Were you comparing just ping latency? Or overall response latency?

I actually just found that in the past week or two, routing must have changed because from a network latency perspective, OpenDNS is now the same latency (~15ms) as Google...who is my local ISP. So to get OpenDNS filtering, I have switched back to using them.

Determine what you want here. My priorities were basic filtering and then performance. I have been flipping between CloudFlare and OpenDNS to get the most basic malware/badguy filtering while still keeping my overall performance as high as I can without doing detailed testing and tuning. Privacy....well....not really on my radar. Google (Fiber) and ATT (mobile) are my Internet providers. Both are notorious for not really being private. Google already knows me, my habits, and such due to my use of many of their services. When on my cell phone off of WiFi, I do tend to use my VPN to help "hide" some from ATT, but that really depends on how annoyed I get by the generally slower respond over the VPN.
Thanks for your reply.
I tested with DNS benchmark, you can take a look, pretty complete test.

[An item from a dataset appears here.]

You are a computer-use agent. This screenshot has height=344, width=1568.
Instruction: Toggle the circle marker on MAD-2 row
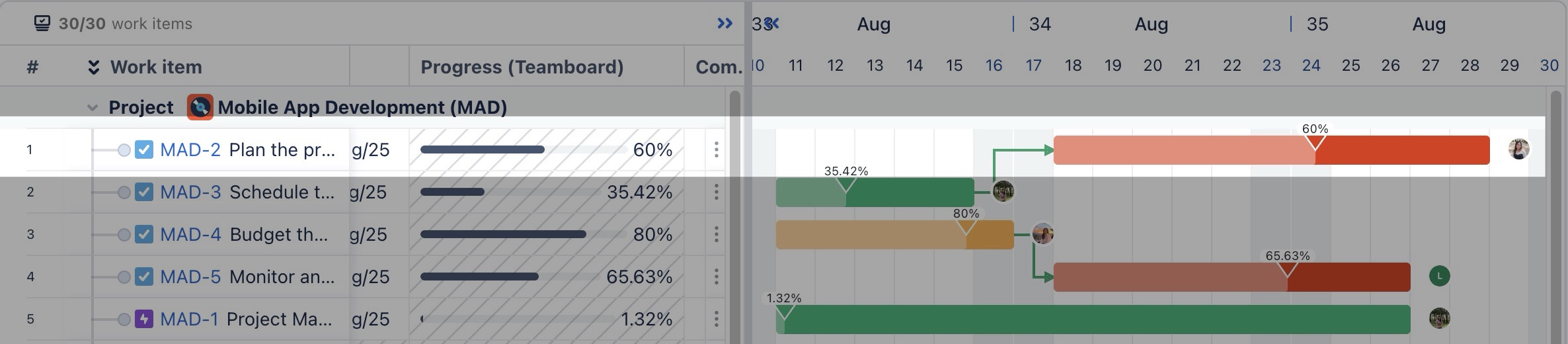coord(124,150)
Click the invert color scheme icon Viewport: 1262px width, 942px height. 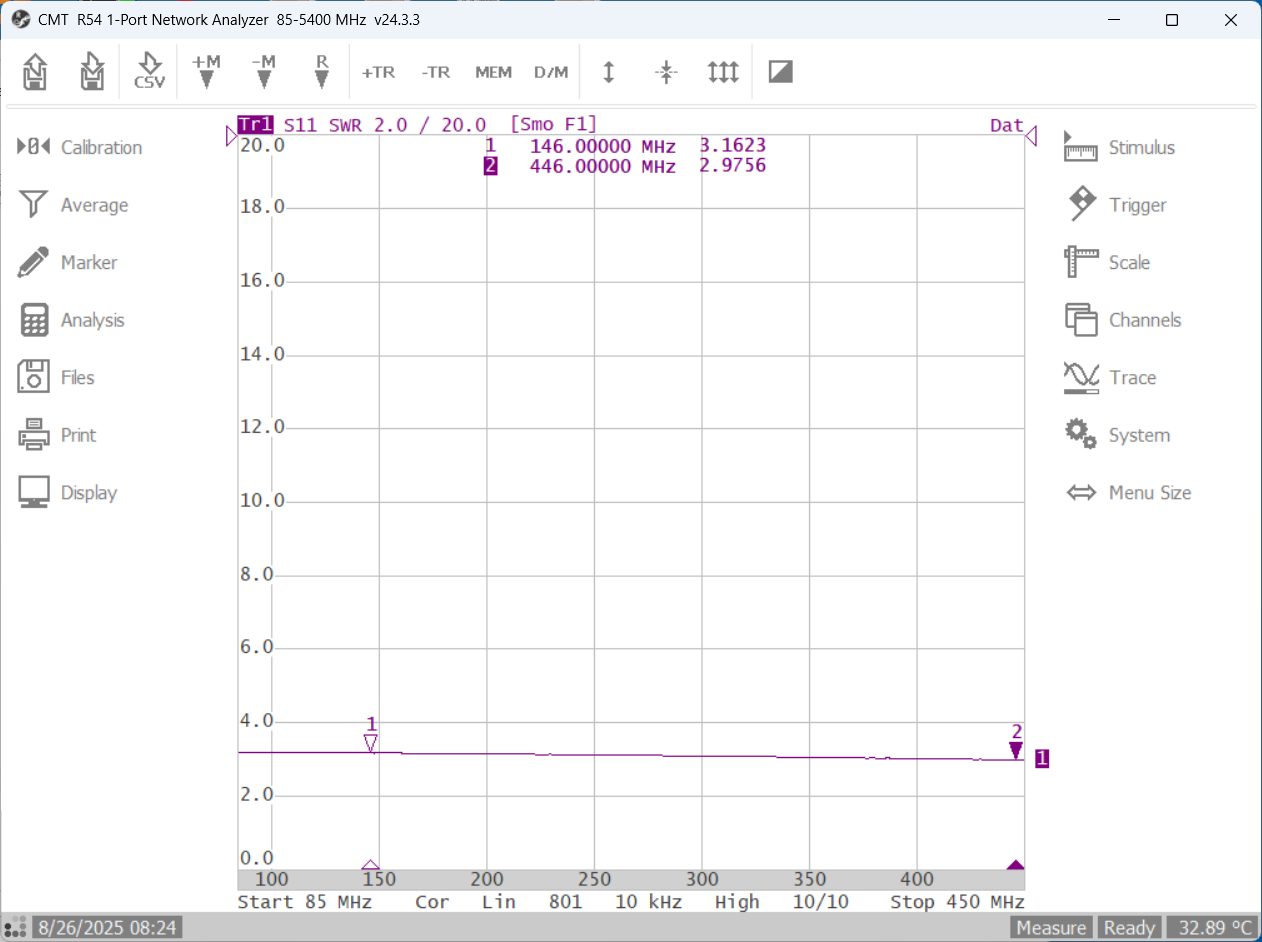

What is your firmware/ router?

I have quad 9 DNS, I know cloudflare is supposed to be faster, btw, if you use dns with filtering, what is the dns addresses you use with open DNS?

Also,, how you test the DNS latency?

Thanks

Envoyé de mon SM-G960W en utilisant Tapatalk
 
Router: SophosXG on x86
OpenDNS IPv4:
- 208.67.222.222
- 208.67.220.220
Cloudflare IPv6:
- 2606:4700:4700::1112

I lied, I am using OpenDNS for IPv4 settings and Cloudflare for IPv6.

As for my testing, "ping -c 10 208.67.222.222" and using the AVG out of that. Far from perfect, but at least gives me some clue on overall network latency.
 
Ping latency for DNS is mostly irrelevant. You will never see the difference between 15ms and 30ms, plus once you've sent one query, it gets cached locally, so that means you end up seeing that 10-15 ms difference only on the initial query.
 
Ping latency for DNS is mostly irrelevant. You will never see the difference between 15ms and 30ms, plus once you've sent one query, it gets cached locally, so that means you end up seeing that 10-15 ms difference only on the initial query.
Do you know the dns benchmark test?

Is it a good test?

Envoyé de mon SM-G960W en utilisant Tapatalk
 
Ping latency for DNS is mostly irrelevant. You will never see the difference between 15ms and 30ms, plus once you've sent one query, it gets cached locally, so that means you end up seeing that 10-15 ms difference only on the initial query.
While I mostly agree with this...keep in mind with modern CDNs, DNS results have very short TTL so your client should not cache responses for very long. However, 15ms vs 30ms....yeah, for the most part, not a huge deal. Now comparing 15ms to 100ms, you might start to notice things especially when loading larger more complex web sites. A good example would be something like cnn.com. The number of DNS queries just to load the main page will surprise many.

Then again...many of us on here tinkering are rarely happy with "good enough" and like to tune/tweak things more than we should. :p
 
Do you know the dns benchmark test?

I don't know, I never kept track of them. Check what it actually tests. If all it does is test the ping latency, then it's worthless. If it also test resolution time for various well-known domain, then it can be useful.
 
While I mostly agree with this...keep in mind with modern CDNs, DNS results have very short TTL so your client should not cache responses for very long.

I would expect ISP edge caches records to have longer TTLs however, in addition to being possibly almost permanently within their own servers cache, since there are constantly customers querying for those specific records, causing them to be re-cached very frequently.

It's another benefit of using your ISP's servers instead of, for example, implementing your own resolver on a VPS (which would be the way to go if people are being paranoid about their DNS queries - setup DoT and a recursive resolver on a VPS under your control, and point your router at it). Your own resolver will rarely have results within their own cache, so more often a recursive query would be required, which is when DNS lookup performance can drop significantly.